This problem is similar to the `subarray sum divisible by k problem`.

#### Brute Force Approach

A simple solution is to use the `brute force` approach. We can consider all possible subarrays and check whether the sum of each subarrays is divisible by k.

We can use a left pointer l and a right pointer r to enumerate all possible subarrays. We loop through each integer in the array nums with l. For each l, we iterate with r from l+1 to the end of the array. In the meantime, we use a sum variable to record the accumulative sum from l to r. If sum is divisible by k and the distance between l and r is greater than 1, we return true; otherwise, we keep on searching. If we cannot find one such subarray, we return false.

The time complexity of this approach is O(n2), and the space complexity is O(1).

#### Hash Table Approach

The time complexity can be further reduced if we use a `hash table` to store intermediate results. The solution is similar to the solution to the `subarray sum divisible by k problem`. The only difference is that instead of storing the (modulo, count) pair in the hash table, we store the (modulo, index) pair, because we only need to find out whether such a subarray exists, but not how many such subarrays.

———

▶ PROBLEM DETAILS: Continue the hash table walkthrough above from its last sentence, in the same technical voice.

▶ ENTRIES PROVIDED:

———

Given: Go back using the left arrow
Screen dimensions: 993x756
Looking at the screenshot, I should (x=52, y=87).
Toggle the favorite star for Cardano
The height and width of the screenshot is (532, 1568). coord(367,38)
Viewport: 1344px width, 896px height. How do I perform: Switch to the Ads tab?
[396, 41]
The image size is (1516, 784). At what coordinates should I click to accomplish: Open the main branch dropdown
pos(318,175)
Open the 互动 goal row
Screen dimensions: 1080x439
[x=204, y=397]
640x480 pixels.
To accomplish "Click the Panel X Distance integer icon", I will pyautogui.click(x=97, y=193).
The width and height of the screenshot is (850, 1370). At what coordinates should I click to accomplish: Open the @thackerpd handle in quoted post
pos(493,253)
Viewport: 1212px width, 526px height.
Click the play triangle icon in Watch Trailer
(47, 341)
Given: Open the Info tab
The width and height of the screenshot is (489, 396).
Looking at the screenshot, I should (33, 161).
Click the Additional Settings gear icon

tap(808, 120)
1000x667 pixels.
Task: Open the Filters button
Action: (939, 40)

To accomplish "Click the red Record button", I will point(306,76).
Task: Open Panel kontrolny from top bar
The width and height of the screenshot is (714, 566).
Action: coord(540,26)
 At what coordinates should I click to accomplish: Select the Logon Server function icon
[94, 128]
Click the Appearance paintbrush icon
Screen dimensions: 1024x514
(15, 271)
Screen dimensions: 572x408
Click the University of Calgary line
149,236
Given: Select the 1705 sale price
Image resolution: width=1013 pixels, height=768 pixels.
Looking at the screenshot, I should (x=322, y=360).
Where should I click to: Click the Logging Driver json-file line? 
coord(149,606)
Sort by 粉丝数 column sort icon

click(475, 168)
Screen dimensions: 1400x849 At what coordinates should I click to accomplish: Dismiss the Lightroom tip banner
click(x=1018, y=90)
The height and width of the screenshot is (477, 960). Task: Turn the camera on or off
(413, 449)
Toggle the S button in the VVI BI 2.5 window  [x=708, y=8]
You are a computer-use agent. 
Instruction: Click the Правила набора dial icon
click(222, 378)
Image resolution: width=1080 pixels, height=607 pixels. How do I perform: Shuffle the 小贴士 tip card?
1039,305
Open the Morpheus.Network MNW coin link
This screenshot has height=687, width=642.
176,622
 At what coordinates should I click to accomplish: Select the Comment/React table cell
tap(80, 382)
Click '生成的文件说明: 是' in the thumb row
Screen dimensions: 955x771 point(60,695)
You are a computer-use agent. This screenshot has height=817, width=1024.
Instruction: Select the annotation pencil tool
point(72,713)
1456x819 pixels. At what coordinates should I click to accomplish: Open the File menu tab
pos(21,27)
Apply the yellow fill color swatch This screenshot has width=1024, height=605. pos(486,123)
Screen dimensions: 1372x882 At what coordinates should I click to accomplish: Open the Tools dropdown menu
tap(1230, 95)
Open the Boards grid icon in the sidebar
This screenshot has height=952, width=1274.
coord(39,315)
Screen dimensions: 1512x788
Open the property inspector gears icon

———

▶ OUTPUT:
We loop through the array and use an accu_sum variable to store the accumulative sum. During the iteration, we calculate the modulo (accu_sum % k). We then store the modulo to a hash table as a key and the index of the current element as the value.

During the iteration, if we have already found an accu_sum that has the same modulo with k as the current accu_sum, then the subarray between these two accu_sum has a sum divisible by k.

We can check the distance between the index of the current element and the index of the previous element to see whether the size of the subarray is at least two. If so, we can return true. Otherwise, we keep on searching.

The time complexity can be reduced to O(n), and the space complexity is O(k).

## Sample C++ Code

This is a C++ implementation of the hash table approach.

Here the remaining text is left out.